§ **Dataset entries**
__________________________________________________

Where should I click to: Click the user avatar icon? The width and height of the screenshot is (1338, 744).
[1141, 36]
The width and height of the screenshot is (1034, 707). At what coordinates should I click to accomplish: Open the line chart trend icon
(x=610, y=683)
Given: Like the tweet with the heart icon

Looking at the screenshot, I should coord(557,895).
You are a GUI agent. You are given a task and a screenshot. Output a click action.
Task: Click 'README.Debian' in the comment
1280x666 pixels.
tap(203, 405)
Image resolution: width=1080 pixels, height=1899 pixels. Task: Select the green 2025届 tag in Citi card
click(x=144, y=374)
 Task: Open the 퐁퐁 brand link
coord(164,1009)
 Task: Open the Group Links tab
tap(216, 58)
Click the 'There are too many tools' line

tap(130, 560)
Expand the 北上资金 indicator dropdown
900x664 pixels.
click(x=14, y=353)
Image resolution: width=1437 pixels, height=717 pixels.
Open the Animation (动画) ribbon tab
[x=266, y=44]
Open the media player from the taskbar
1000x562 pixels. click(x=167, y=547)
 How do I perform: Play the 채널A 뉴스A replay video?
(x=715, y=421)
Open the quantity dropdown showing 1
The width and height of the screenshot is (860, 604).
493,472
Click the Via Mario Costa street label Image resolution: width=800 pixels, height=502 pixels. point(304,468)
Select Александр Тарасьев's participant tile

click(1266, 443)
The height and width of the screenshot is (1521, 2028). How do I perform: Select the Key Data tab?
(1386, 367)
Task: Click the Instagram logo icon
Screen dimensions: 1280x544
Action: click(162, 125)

__________________________________________________

Pull out every line of the material above and reproduce each one unchanged, in the same order.

§ **FINISHED EXERCISE**
Where should I click to: Click the user avatar icon? The width and height of the screenshot is (1338, 744).
[1141, 36]
The width and height of the screenshot is (1034, 707). At what coordinates should I click to accomplish: Open the line chart trend icon
(x=610, y=683)
Given: Like the tweet with the heart icon

Looking at the screenshot, I should coord(557,895).
You are a GUI agent. You are given a task and a screenshot. Output a click action.
Task: Click 'README.Debian' in the comment
1280x666 pixels.
tap(203, 405)
Image resolution: width=1080 pixels, height=1899 pixels. Task: Select the green 2025届 tag in Citi card
click(x=144, y=374)
 Task: Open the 퐁퐁 brand link
coord(164,1009)
 Task: Open the Group Links tab
tap(216, 58)
Click the 'There are too many tools' line

tap(130, 560)
Expand the 北上资金 indicator dropdown
900x664 pixels.
click(x=14, y=353)
Image resolution: width=1437 pixels, height=717 pixels.
Open the Animation (动画) ribbon tab
[x=266, y=44]
Open the media player from the taskbar
1000x562 pixels. click(x=167, y=547)
 How do I perform: Play the 채널A 뉴스A replay video?
(x=715, y=421)
Open the quantity dropdown showing 1
The width and height of the screenshot is (860, 604).
493,472
Click the Via Mario Costa street label Image resolution: width=800 pixels, height=502 pixels. point(304,468)
Select Александр Тарасьев's participant tile

click(1266, 443)
The height and width of the screenshot is (1521, 2028). How do I perform: Select the Key Data tab?
(1386, 367)
Task: Click the Instagram logo icon
Screen dimensions: 1280x544
Action: click(162, 125)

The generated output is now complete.